▶ _Aim of the exercise_:
Find every line in the material below that contains the word "bullet", and copy each of those lines.

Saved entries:
▬▬▬▬▬▬

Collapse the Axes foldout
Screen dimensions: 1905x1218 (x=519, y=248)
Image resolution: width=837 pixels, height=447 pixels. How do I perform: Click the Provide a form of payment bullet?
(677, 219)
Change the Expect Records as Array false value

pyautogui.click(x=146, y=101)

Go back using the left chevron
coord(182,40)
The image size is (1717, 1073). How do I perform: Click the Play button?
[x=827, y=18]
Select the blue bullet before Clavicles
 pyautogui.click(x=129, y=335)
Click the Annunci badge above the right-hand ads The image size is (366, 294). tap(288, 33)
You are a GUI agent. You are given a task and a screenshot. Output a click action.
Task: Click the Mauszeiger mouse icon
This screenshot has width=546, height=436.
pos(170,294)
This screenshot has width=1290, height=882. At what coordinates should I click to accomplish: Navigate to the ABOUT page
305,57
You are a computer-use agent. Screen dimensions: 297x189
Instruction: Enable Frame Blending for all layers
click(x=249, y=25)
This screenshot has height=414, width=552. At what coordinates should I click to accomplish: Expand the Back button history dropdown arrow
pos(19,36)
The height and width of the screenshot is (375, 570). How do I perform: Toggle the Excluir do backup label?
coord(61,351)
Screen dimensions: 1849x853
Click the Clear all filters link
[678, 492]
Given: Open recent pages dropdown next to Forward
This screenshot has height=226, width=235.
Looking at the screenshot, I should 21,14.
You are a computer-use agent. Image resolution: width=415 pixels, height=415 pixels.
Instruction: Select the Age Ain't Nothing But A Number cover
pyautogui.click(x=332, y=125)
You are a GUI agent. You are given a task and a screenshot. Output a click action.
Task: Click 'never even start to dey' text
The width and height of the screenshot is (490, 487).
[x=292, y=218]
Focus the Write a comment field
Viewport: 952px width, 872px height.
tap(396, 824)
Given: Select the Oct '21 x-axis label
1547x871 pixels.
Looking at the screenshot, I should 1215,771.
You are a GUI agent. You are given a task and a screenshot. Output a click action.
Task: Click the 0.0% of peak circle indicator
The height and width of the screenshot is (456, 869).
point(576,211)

▬▬▬▬▬▬

▶ _Correct output_:
Image resolution: width=837 pixels, height=447 pixels. How do I perform: Click the Provide a form of payment bullet?
Select the blue bullet before Clavicles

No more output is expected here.